Moscow continues to engage with the Global South despite attempts to isolate it, the foreign minister has said
Russian Foreign Minister Sergey Lavrov. © Kay Nietfeld/Getty Images
Western attempts to turn Russia into an international pariah over its military campaign in Ukraine were always doomed to fail, Russian Foreign Minister Sergey Lavrov told RT in an exclusive interview on Wednesday.
The minister noted that the West had “loudly announced” that it would inflict a “strategic defeat” on Moscow following the outbreak of the conflict in February 2022, while also claiming it would make Russia a “rogue state” and diminish its global status.
Instead, Moscow proceeded to take part in numerous major international events without any restrictions, including the G20 and BRICS summits, Lavrov said. At the Belt and Road Forum in Beijing last month, Russian President Vladimir Putin “was the main guest and spoke immediately after the host, the president of China,” he added.

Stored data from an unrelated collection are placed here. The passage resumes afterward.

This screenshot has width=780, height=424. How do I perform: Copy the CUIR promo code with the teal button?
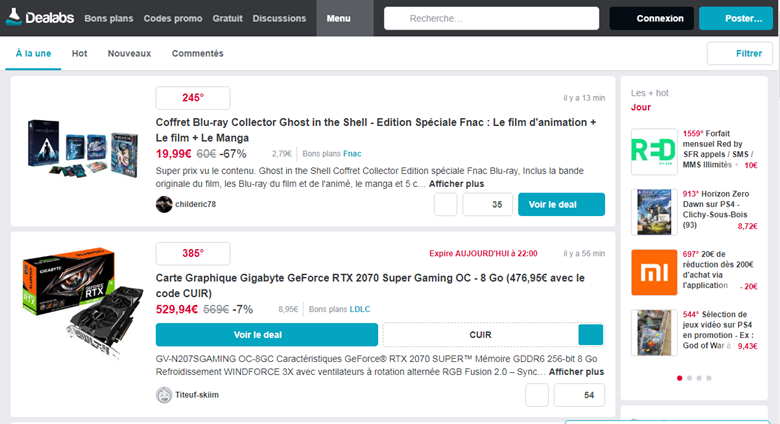click(591, 335)
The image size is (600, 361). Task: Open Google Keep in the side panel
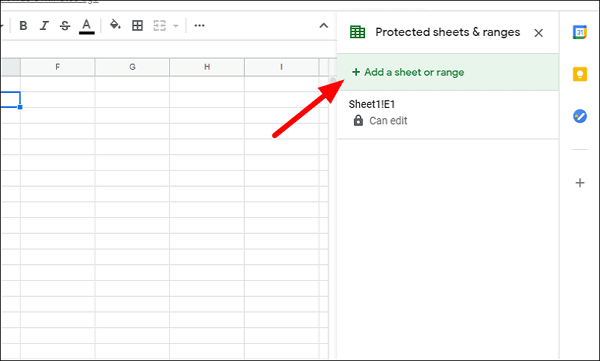click(x=580, y=74)

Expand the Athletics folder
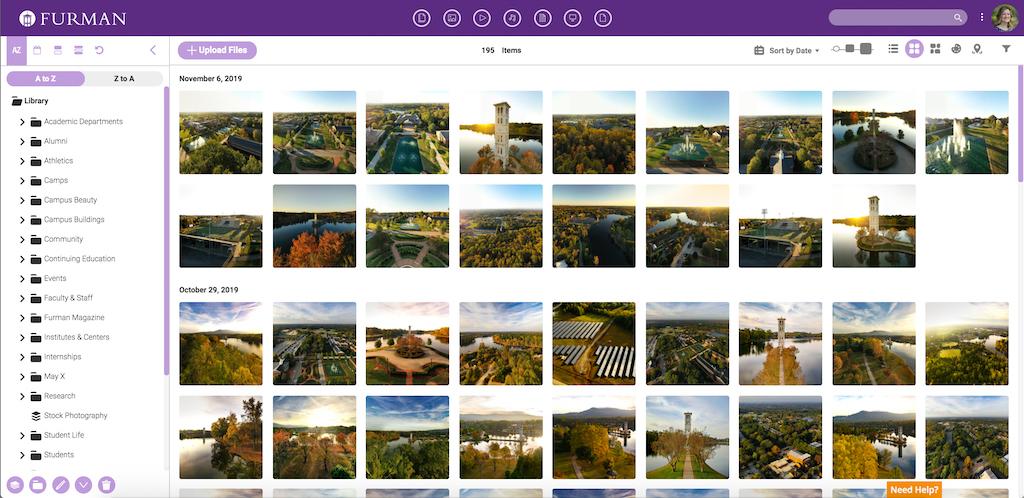pos(22,161)
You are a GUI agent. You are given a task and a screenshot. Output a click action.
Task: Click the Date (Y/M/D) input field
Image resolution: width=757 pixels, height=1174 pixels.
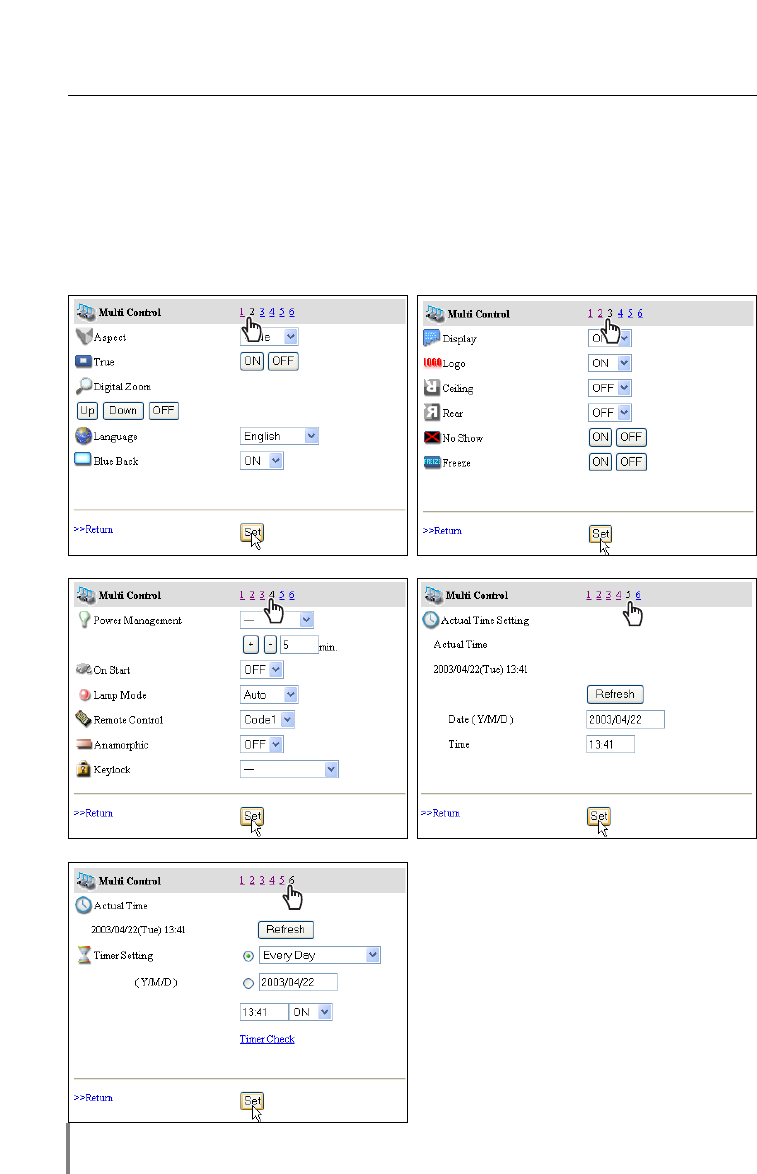click(x=625, y=720)
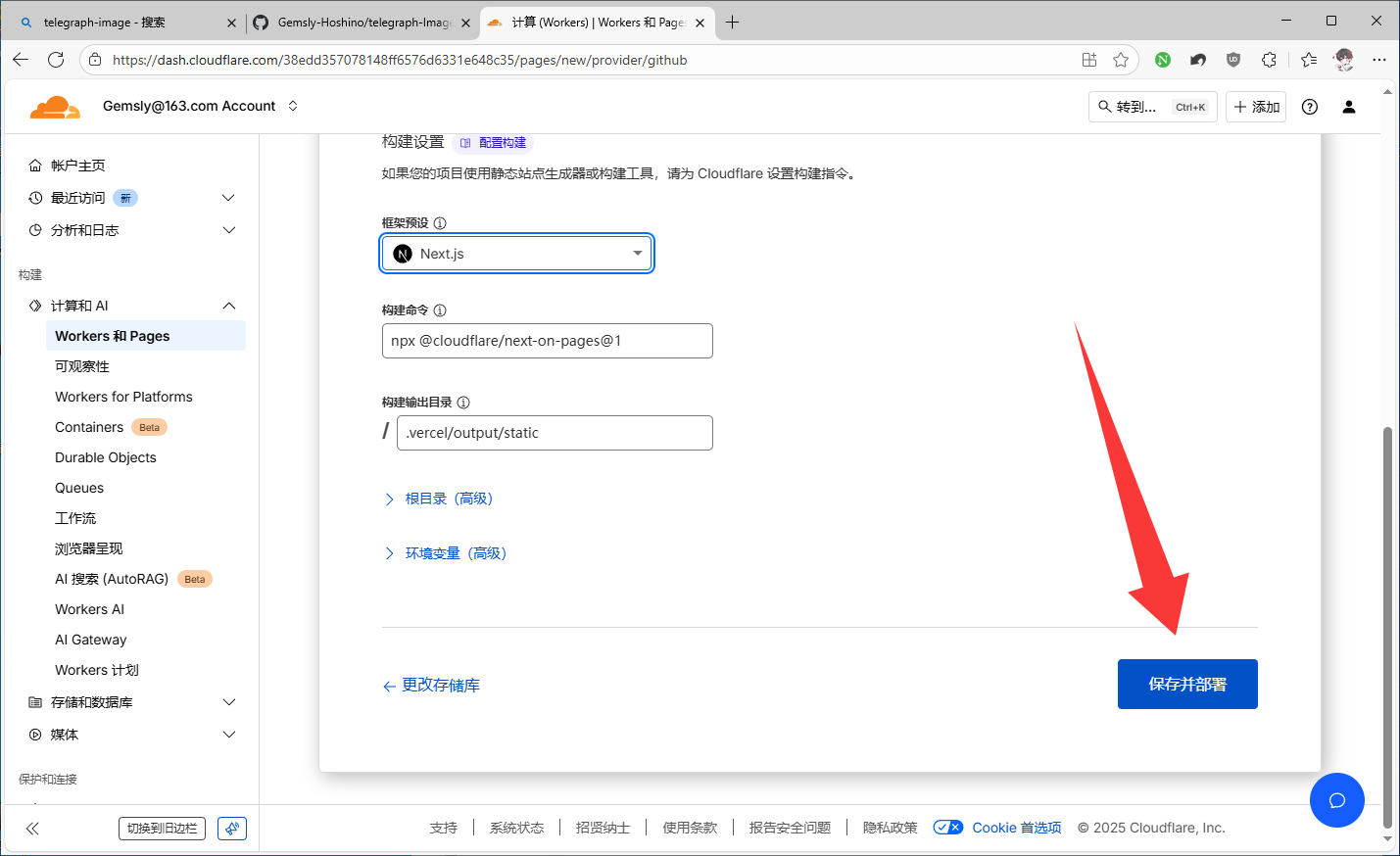
Task: Select Workers AI in the sidebar
Action: pyautogui.click(x=89, y=609)
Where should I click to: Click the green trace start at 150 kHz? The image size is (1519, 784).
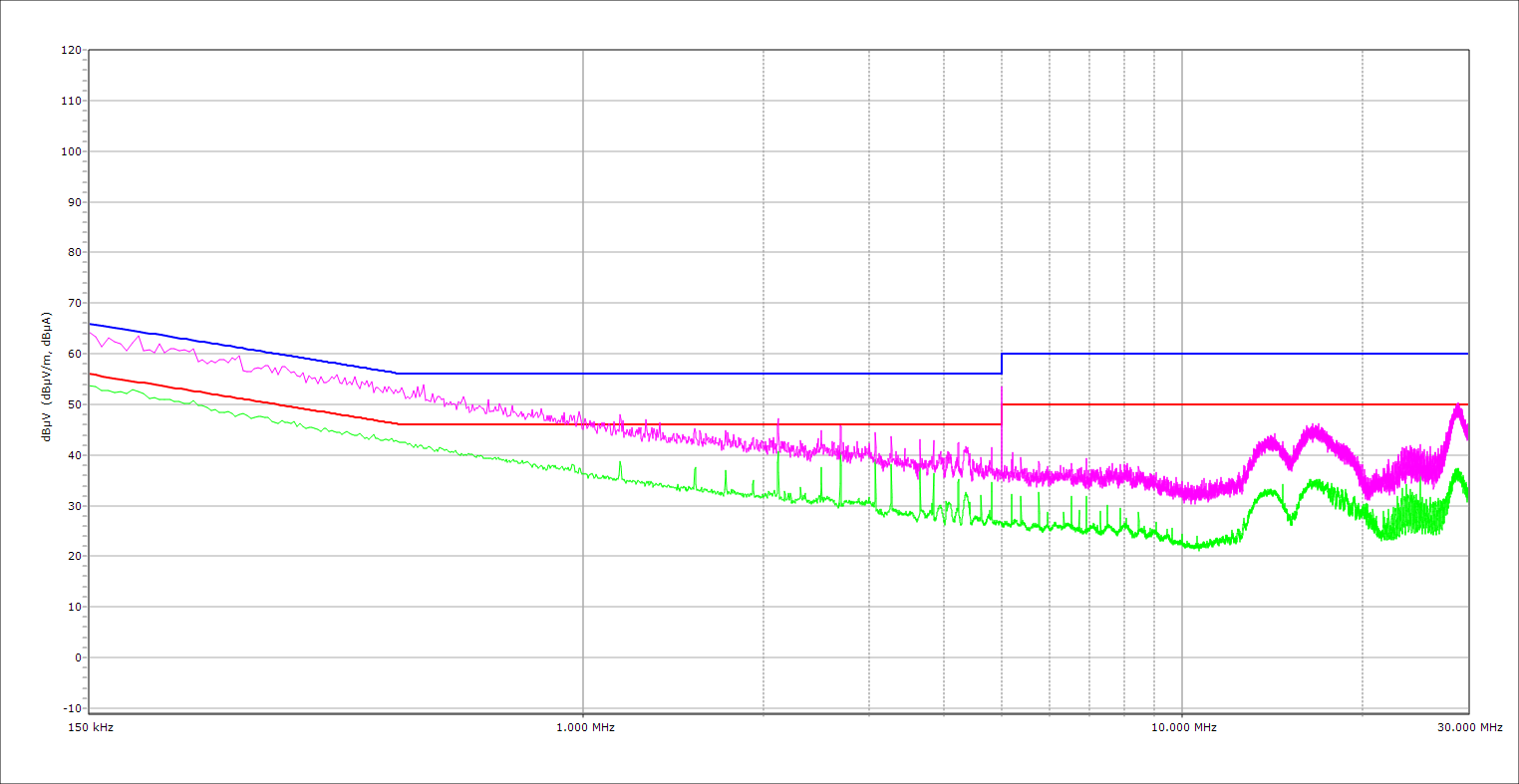(91, 386)
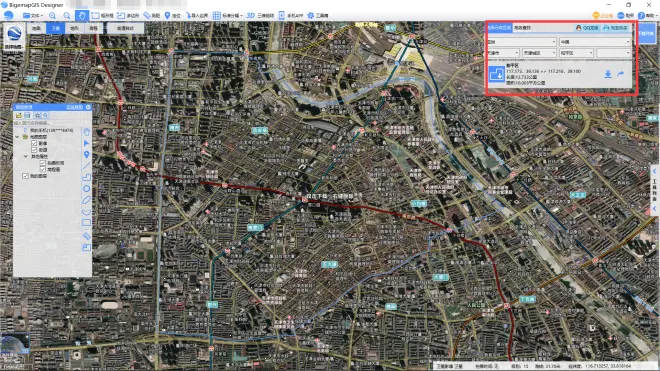Open the district dropdown in region panel
This screenshot has height=371, width=660.
[x=576, y=53]
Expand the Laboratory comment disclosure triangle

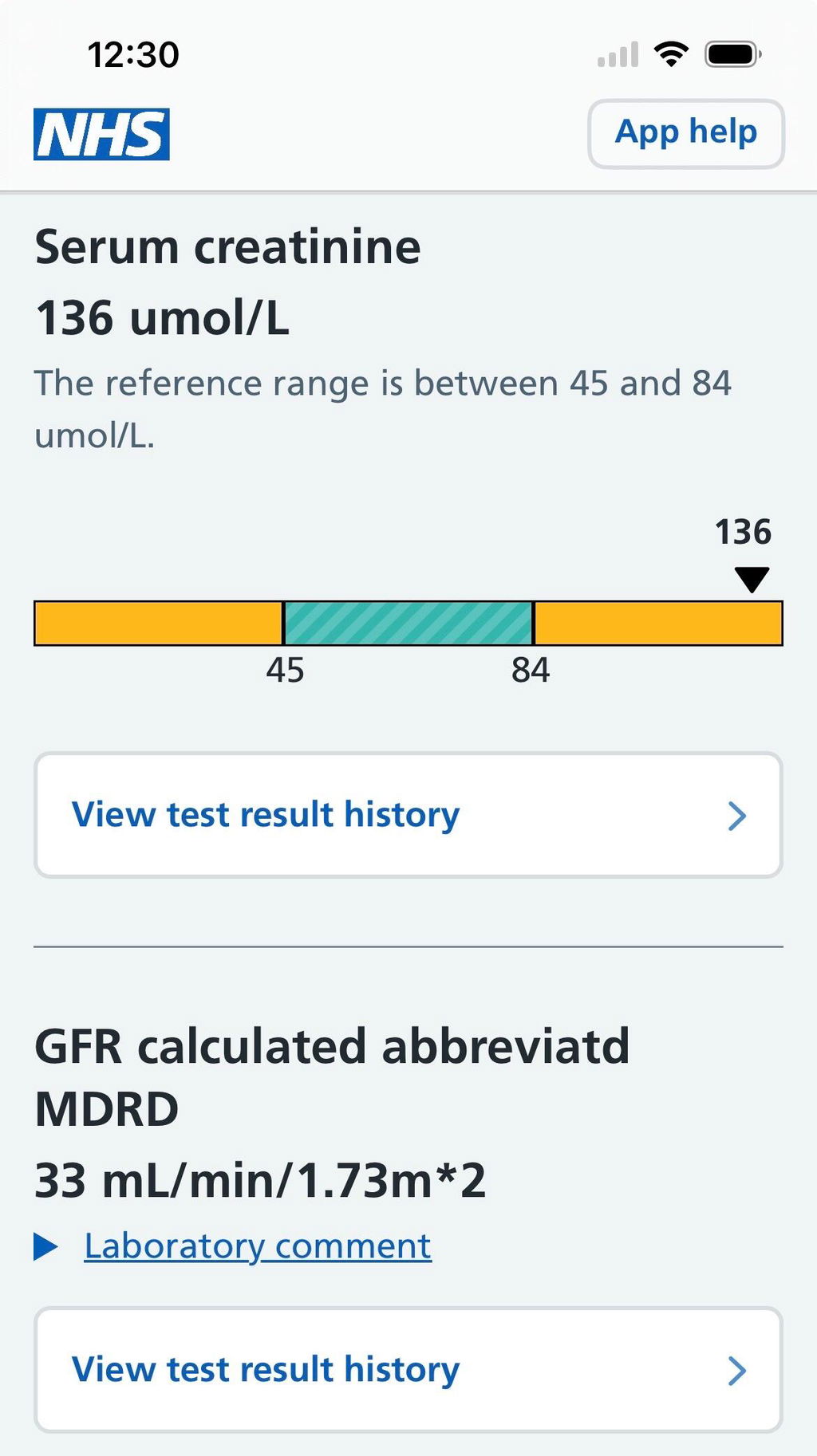click(x=45, y=1246)
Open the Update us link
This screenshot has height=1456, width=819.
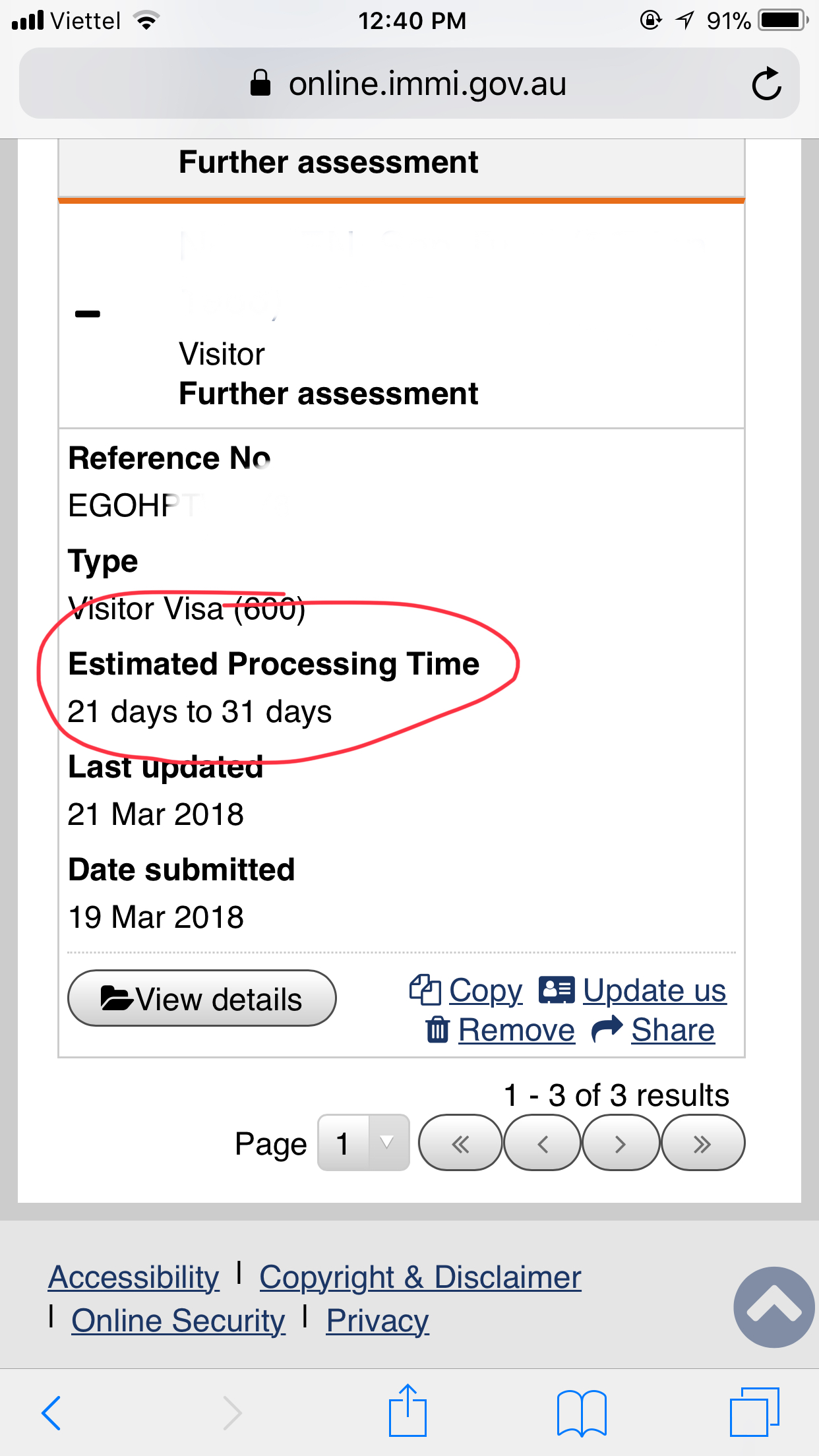(633, 990)
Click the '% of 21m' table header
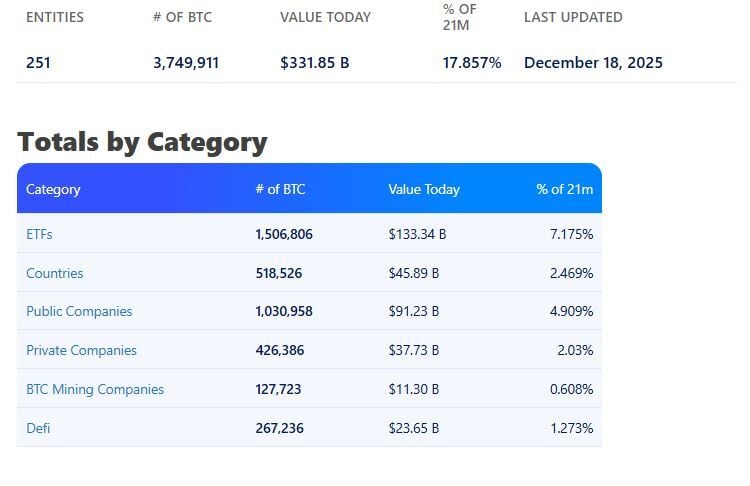Image resolution: width=750 pixels, height=486 pixels. pos(564,189)
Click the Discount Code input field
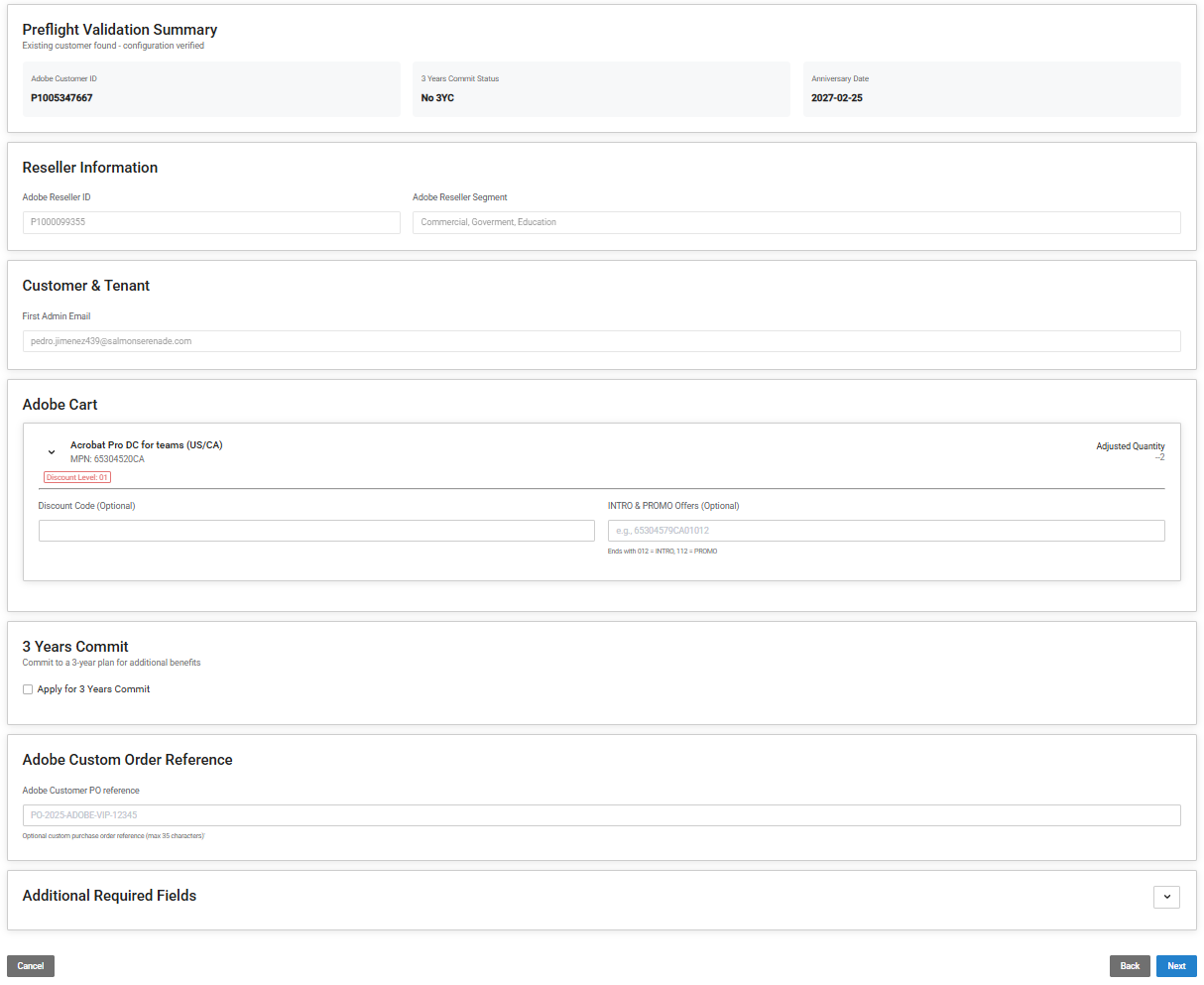The image size is (1204, 985). click(x=316, y=531)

Referencing September’s G20 summit in New Delhi, Lavrov noted that the participants had adopted a joint declaration that did not condemn or even mention Russia in the paragraph dedicated to the Ukraine crisis or other conflicts.
This was a clear setback for Western nations, which had “wanted and still want to ‘Ukrainize’ each and every agenda of each and every international forum,” Lavrov argued.
“This was never going to fly… The countries of the global majority, of the Global South, don’t want to allow the West to continue to decide each and every issue on the planet on its own, in its own interests.”
The joint declaration adopted after the G20 summit called on all nations involved in the Ukraine conflict to “refrain from the threat or use of force to seek territorial acquisition,” while warning that “the use or threat of use of nuclear weapons is inadmissible.”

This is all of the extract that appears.